>>>

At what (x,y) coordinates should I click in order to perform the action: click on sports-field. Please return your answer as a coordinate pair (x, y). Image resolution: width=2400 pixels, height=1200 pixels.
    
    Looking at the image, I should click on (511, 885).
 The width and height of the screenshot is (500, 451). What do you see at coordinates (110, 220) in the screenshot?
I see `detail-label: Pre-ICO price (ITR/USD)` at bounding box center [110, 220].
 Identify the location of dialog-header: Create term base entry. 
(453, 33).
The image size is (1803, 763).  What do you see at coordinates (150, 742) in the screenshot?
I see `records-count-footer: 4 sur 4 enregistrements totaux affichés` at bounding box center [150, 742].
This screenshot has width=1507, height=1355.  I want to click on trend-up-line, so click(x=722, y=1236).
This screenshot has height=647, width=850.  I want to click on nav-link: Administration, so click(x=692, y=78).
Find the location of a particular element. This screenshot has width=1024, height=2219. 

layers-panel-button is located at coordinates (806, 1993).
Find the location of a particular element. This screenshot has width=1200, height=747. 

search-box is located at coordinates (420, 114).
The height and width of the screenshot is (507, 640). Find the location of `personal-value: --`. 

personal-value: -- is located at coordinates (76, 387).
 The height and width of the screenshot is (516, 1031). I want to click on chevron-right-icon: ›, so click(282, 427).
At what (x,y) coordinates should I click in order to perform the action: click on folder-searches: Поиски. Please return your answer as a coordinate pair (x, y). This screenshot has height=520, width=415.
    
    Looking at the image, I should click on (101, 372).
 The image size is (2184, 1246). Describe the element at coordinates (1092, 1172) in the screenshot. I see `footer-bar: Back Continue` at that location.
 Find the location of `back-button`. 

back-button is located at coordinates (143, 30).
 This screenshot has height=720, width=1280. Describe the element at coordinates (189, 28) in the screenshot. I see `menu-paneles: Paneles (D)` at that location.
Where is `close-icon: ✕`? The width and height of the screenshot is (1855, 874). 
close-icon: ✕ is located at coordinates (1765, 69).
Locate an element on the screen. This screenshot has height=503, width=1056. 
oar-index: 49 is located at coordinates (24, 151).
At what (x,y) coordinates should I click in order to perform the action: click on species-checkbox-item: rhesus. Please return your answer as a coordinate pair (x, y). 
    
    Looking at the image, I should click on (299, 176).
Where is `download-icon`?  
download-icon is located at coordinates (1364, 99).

<<<

_Task description_. Copy out every one of the items above word for word, with nothing changed.

_Answer area_.
At what (x,y) coordinates should I click in order to perform the action: click on sports-field. Please return your answer as a coordinate pair (x, y). Image resolution: width=2400 pixels, height=1200 pixels.
    
    Looking at the image, I should click on (511, 885).
 The width and height of the screenshot is (500, 451). What do you see at coordinates (110, 220) in the screenshot?
I see `detail-label: Pre-ICO price (ITR/USD)` at bounding box center [110, 220].
 Identify the location of dialog-header: Create term base entry. 
(453, 33).
The image size is (1803, 763).  What do you see at coordinates (150, 742) in the screenshot?
I see `records-count-footer: 4 sur 4 enregistrements totaux affichés` at bounding box center [150, 742].
This screenshot has width=1507, height=1355.  I want to click on trend-up-line, so click(x=722, y=1236).
This screenshot has height=647, width=850.  I want to click on nav-link: Administration, so click(x=692, y=78).
Find the location of a particular element. This screenshot has width=1024, height=2219. 

layers-panel-button is located at coordinates (806, 1993).
Find the location of a particular element. This screenshot has width=1200, height=747. 

search-box is located at coordinates (420, 114).
The height and width of the screenshot is (507, 640). Find the location of `personal-value: --`. 

personal-value: -- is located at coordinates (76, 387).
 The height and width of the screenshot is (516, 1031). I want to click on chevron-right-icon: ›, so click(282, 427).
At what (x,y) coordinates should I click in order to perform the action: click on folder-searches: Поиски. Please return your answer as a coordinate pair (x, y). This screenshot has height=520, width=415.
    
    Looking at the image, I should click on (101, 372).
 The image size is (2184, 1246). Describe the element at coordinates (1092, 1172) in the screenshot. I see `footer-bar: Back Continue` at that location.
 Find the location of `back-button`. 

back-button is located at coordinates (143, 30).
 This screenshot has height=720, width=1280. Describe the element at coordinates (189, 28) in the screenshot. I see `menu-paneles: Paneles (D)` at that location.
Where is `close-icon: ✕`? The width and height of the screenshot is (1855, 874). 
close-icon: ✕ is located at coordinates (1765, 69).
Locate an element on the screen. This screenshot has height=503, width=1056. 
oar-index: 49 is located at coordinates (24, 151).
At what (x,y) coordinates should I click in order to perform the action: click on species-checkbox-item: rhesus. Please return your answer as a coordinate pair (x, y). 
    
    Looking at the image, I should click on (299, 176).
Where is `download-icon`?  
download-icon is located at coordinates (1364, 99).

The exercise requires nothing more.